# Adventures in Mastery 5: Making Connections

I taught my year 7 class today and had the most wonderful time.  I really love my year 7s, they’re so enthusiastic.  So far this year we’ve done place value, rounding, four operations (with natural numbers and decimals), powers, roots and primes, negative numbers, order of operations, fractions (including four operations) and are early into our unit on percentages.  Today it was common FDP conversions (quarters, eighths, fifths, thirds, ninths, etc).

We looked at 1/3 and 2/3, which led us to the fact that 0.999999….. = 3/3, which is, of course, 1.  I love teaching this fact, I tell them I’m about to blow their minds, and when I show them the initial reaction is always something like, “but it can’t be 1, it’s less than 1″.  We talk about the idea of infinitely many 9s (“I could keep saying 9s till I die, then someone else could take over, then someone else, and when the whole world ends and the last person dies saying 9s, the 9s still carry on”).  They have so many questions and objections.

“But, can’t you just add 0.00000000(loads of 0s)00001 to make it up to 1?  Then it’s just a bit less.”  That one I like, I show them what we add to numbers to make 1.  To 0.9 we add 0.1, to 0.99 we add 0.01, to 0.999 we add 0.001, and so on, so to 0.9999999999… we add 0.0000000000…, and if the 9s never end then the 0s never end, so we are adding 0.

“But, it just can’t be, it’s always a bit less”.  To which I try and explain that the second you say it’s a bit less than 1, you have stopped the 9s and terminated the decimal, so you’re not talking about 0.999… any more.

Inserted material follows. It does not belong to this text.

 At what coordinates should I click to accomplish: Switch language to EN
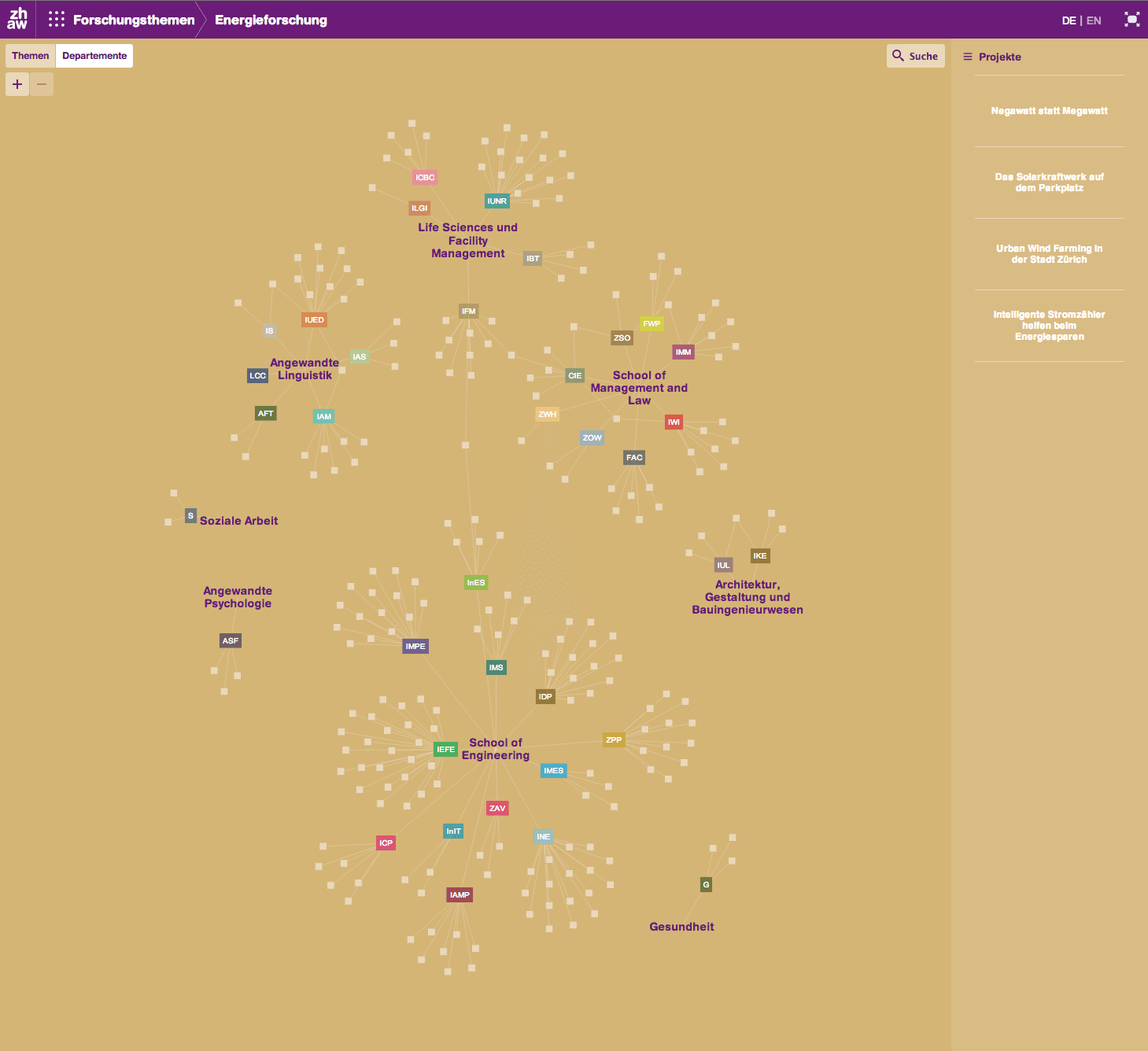click(1094, 20)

At one point today I paused, they all went silent and were clearly just pondering the insanity of it all when one boy at the back of the room made me crease up.  He dropped his pen the way Obama dropped the mic:

Once they’ve made their objections, they start to think about what I’ve shown them, really think about it, and you can see them getting convinced.

“So, it works with 3/3, but it works if you do it with ninths too: 0.999… is 9/9 as well, and that’s equivalent to 1/1, which is just 1”.

“So that means that 1.999… is the same as 2.”